**** MATERIAL TO PROCESS ****

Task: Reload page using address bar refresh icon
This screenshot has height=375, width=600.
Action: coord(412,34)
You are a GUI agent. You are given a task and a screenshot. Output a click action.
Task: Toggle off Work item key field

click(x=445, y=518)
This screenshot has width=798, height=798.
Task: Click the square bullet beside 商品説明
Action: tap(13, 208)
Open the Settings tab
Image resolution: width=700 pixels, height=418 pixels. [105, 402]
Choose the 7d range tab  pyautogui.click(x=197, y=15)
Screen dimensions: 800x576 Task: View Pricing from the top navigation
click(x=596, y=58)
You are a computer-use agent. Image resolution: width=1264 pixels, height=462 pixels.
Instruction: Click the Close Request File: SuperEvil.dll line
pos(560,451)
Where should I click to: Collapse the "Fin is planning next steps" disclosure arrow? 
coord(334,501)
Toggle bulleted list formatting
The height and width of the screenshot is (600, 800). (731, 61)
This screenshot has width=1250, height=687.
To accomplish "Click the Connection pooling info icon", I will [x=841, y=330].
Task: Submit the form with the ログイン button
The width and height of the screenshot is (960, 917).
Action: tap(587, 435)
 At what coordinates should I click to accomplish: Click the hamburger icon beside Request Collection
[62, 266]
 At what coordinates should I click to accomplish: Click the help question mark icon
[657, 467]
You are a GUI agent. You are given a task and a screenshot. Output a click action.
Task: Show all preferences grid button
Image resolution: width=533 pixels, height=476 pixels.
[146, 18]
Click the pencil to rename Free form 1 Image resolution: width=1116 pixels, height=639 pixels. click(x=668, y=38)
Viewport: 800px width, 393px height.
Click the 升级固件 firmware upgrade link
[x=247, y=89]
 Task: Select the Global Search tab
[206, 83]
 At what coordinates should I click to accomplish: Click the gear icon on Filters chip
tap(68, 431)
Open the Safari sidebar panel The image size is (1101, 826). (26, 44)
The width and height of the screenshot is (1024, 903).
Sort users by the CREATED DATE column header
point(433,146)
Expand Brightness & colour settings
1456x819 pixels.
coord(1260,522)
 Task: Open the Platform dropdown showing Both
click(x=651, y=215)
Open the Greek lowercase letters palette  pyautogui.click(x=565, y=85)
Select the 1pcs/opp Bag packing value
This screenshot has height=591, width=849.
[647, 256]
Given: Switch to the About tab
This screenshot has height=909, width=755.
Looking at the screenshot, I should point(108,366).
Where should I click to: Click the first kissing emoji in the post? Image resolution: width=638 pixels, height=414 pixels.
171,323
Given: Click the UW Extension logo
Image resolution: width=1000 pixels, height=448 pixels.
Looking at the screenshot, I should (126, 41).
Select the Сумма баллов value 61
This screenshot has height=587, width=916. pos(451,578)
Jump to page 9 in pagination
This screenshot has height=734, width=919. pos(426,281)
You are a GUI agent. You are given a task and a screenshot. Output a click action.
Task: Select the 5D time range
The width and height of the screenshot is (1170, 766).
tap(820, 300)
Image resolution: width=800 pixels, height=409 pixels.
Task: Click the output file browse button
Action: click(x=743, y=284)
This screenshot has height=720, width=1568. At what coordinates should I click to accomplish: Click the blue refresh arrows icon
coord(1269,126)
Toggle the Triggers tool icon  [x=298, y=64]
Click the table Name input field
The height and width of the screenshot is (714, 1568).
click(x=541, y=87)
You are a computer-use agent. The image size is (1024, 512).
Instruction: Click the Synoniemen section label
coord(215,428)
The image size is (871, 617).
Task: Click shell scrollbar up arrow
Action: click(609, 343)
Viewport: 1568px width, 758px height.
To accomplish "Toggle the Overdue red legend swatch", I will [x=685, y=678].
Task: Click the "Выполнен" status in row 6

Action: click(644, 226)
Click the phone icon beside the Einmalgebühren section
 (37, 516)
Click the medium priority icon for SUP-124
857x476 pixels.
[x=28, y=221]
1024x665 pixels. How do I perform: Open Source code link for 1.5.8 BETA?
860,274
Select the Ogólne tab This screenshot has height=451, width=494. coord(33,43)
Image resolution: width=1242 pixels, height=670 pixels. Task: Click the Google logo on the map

****

## TRY IT
Please return the data above in full, without altering a single line.

## ANSWER BELOW
Task: Reload page using address bar refresh icon
This screenshot has height=375, width=600.
Action: coord(412,34)
You are a GUI agent. You are given a task and a screenshot. Output a click action.
Task: Toggle off Work item key field

click(x=445, y=518)
This screenshot has width=798, height=798.
Task: Click the square bullet beside 商品説明
Action: tap(13, 208)
Open the Settings tab
Image resolution: width=700 pixels, height=418 pixels. [105, 402]
Choose the 7d range tab  pyautogui.click(x=197, y=15)
Screen dimensions: 800x576 Task: View Pricing from the top navigation
click(x=596, y=58)
You are a computer-use agent. Image resolution: width=1264 pixels, height=462 pixels.
Instruction: Click the Close Request File: SuperEvil.dll line
pos(560,451)
Where should I click to: Collapse the "Fin is planning next steps" disclosure arrow? 
coord(334,501)
Toggle bulleted list formatting
The height and width of the screenshot is (600, 800). (731, 61)
This screenshot has width=1250, height=687.
To accomplish "Click the Connection pooling info icon", I will [x=841, y=330].
Task: Submit the form with the ログイン button
The width and height of the screenshot is (960, 917).
Action: tap(587, 435)
 At what coordinates should I click to accomplish: Click the hamburger icon beside Request Collection
[62, 266]
 At what coordinates should I click to accomplish: Click the help question mark icon
[657, 467]
You are a GUI agent. You are given a task and a screenshot. Output a click action.
Task: Show all preferences grid button
Image resolution: width=533 pixels, height=476 pixels.
[146, 18]
Click the pencil to rename Free form 1 Image resolution: width=1116 pixels, height=639 pixels. click(x=668, y=38)
Viewport: 800px width, 393px height.
Click the 升级固件 firmware upgrade link
[x=247, y=89]
 Task: Select the Global Search tab
[206, 83]
 At what coordinates should I click to accomplish: Click the gear icon on Filters chip
tap(68, 431)
Open the Safari sidebar panel The image size is (1101, 826). (26, 44)
The width and height of the screenshot is (1024, 903).
Sort users by the CREATED DATE column header
point(433,146)
Expand Brightness & colour settings
1456x819 pixels.
coord(1260,522)
 Task: Open the Platform dropdown showing Both
click(x=651, y=215)
Open the Greek lowercase letters palette  pyautogui.click(x=565, y=85)
Select the 1pcs/opp Bag packing value
This screenshot has height=591, width=849.
[647, 256]
Given: Switch to the About tab
This screenshot has height=909, width=755.
Looking at the screenshot, I should point(108,366).
Where should I click to: Click the first kissing emoji in the post? Image resolution: width=638 pixels, height=414 pixels.
171,323
Given: Click the UW Extension logo
Image resolution: width=1000 pixels, height=448 pixels.
Looking at the screenshot, I should (126, 41).
Select the Сумма баллов value 61
This screenshot has height=587, width=916. pos(451,578)
Jump to page 9 in pagination
This screenshot has height=734, width=919. pos(426,281)
You are a GUI agent. You are given a task and a screenshot. Output a click action.
Task: Select the 5D time range
The width and height of the screenshot is (1170, 766).
tap(820, 300)
Image resolution: width=800 pixels, height=409 pixels.
Task: Click the output file browse button
Action: click(x=743, y=284)
This screenshot has height=720, width=1568. At what coordinates should I click to accomplish: Click the blue refresh arrows icon
coord(1269,126)
Toggle the Triggers tool icon  [x=298, y=64]
Click the table Name input field
The height and width of the screenshot is (714, 1568).
click(x=541, y=87)
You are a computer-use agent. The image size is (1024, 512).
Instruction: Click the Synoniemen section label
coord(215,428)
The image size is (871, 617).
Task: Click shell scrollbar up arrow
Action: click(609, 343)
Viewport: 1568px width, 758px height.
To accomplish "Toggle the Overdue red legend swatch", I will [x=685, y=678].
Task: Click the "Выполнен" status in row 6

Action: click(644, 226)
Click the phone icon beside the Einmalgebühren section
 (37, 516)
Click the medium priority icon for SUP-124
857x476 pixels.
[x=28, y=221]
1024x665 pixels. How do I perform: Open Source code link for 1.5.8 BETA?
860,274
Select the Ogólne tab This screenshot has height=451, width=494. coord(33,43)
Image resolution: width=1242 pixels, height=670 pixels. Task: Click the Google logo on the map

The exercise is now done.